Heler R, Samai P, Modell JW, Weiner C, Goldberg GW, Bikard D, Marraffini LA - Nature (2015)

Bottom Line: The replacement of cas9 with alleles that lack the PAM recognition motif or recognize an NGGNG PAM eliminated or changed PAM specificity during spacer acquisition, respectively.Cas9 associates with other proteins of the acquisition machinery (Cas1, Cas2 and Csn2), presumably to provide PAM-specificity to this process.These results establish a new function for Cas9 in the genesis of prokaryotic immunological memory.
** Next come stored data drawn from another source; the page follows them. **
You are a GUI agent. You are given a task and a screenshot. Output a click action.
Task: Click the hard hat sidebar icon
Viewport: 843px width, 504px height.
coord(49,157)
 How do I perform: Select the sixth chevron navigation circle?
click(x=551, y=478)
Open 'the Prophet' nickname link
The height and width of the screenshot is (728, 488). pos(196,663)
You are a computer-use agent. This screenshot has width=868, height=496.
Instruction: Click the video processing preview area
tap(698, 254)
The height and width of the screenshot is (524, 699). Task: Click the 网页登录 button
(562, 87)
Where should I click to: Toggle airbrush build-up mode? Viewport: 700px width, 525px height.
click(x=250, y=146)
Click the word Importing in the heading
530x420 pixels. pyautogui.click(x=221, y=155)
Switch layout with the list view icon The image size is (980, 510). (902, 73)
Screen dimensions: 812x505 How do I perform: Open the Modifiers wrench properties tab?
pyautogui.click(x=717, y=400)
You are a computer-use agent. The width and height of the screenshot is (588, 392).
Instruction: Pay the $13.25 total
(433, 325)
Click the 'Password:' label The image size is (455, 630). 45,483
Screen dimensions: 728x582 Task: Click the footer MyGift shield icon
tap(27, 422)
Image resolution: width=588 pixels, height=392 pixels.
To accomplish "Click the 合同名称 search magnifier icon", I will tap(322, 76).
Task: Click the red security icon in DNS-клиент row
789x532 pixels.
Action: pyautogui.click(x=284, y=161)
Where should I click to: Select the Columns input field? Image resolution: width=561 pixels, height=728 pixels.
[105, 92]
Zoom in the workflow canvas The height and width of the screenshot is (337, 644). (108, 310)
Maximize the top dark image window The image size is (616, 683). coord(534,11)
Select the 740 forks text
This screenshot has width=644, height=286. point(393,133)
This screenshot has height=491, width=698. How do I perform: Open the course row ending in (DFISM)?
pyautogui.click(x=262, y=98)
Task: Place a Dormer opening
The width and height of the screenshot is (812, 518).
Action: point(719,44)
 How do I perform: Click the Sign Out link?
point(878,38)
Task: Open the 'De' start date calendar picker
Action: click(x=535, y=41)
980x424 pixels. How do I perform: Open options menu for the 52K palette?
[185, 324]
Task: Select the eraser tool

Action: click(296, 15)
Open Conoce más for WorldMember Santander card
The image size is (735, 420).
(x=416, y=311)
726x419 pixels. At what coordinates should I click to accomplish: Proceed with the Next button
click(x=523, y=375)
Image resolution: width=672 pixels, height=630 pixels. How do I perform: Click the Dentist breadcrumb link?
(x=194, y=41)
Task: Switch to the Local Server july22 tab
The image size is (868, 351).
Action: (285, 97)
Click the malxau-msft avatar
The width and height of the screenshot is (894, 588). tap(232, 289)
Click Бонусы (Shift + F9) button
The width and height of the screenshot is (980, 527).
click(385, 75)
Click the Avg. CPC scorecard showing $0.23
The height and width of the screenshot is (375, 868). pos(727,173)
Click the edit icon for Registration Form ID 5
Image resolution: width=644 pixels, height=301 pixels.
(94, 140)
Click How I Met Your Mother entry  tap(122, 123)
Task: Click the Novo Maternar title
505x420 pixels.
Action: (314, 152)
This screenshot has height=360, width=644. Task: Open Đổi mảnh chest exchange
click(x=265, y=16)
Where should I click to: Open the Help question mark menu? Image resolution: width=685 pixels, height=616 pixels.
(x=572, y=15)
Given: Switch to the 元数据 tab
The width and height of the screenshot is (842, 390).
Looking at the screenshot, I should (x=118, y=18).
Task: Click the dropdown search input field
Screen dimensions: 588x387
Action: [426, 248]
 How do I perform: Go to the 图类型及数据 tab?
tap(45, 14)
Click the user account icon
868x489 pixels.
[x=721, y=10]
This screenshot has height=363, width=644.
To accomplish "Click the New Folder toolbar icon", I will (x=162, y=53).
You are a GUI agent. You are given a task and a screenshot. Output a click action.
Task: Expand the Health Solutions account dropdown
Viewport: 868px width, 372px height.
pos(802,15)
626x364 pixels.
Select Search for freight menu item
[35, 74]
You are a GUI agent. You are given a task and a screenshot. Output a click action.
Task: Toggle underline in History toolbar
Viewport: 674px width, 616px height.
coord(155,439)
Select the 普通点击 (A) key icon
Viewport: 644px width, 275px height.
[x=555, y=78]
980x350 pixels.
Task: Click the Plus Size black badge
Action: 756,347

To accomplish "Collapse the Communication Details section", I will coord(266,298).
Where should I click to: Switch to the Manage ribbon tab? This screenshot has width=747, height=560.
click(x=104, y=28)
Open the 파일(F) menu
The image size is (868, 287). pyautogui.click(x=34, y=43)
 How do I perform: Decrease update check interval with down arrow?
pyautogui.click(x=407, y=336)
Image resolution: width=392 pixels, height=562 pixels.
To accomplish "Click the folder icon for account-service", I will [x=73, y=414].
View Article: PubMed Central - PubMed

Affiliation: Laboratory of Bacteriology, The Rockefeller University, 1230 York Avenue, New York, New York 10065, USA.

ABSTRACT
Clustered regularly interspaced short palindromic repeat (CRISPR) loci and their associated (Cas) proteins provide adaptive immunity against viral infection in prokaryotes. Upon infection, short phage sequences known as spacers integrate between CRISPR repeats and are transcribed into small RNA molecules that guide the Cas9 nuclease to the viral targets (protospacers). Streptococcus pyogenes Cas9 cleavage of the viral genome requires the presence of a 5'-NGG-3' protospacer adjacent motif (PAM) sequence immediately downstream of the viral target. It is not known whether and how viral sequences flanked by the correct PAM are chosen as new spacers. Here we show that Cas9 selects functional spacers by recognizing their PAM during spacer acquisition. The replacement of cas9 with alleles that lack the PAM recognition motif or recognize an NGGNG PAM eliminated or changed PAM specificity during spacer acquisition, respectively. Cas9 associates with other proteins of the acquisition machinery (Cas1, Cas2 and Csn2), presumably to provide PAM-specificity to this process. These results establish a new function for Cas9 in the genesis of prokaryotic immunological memory.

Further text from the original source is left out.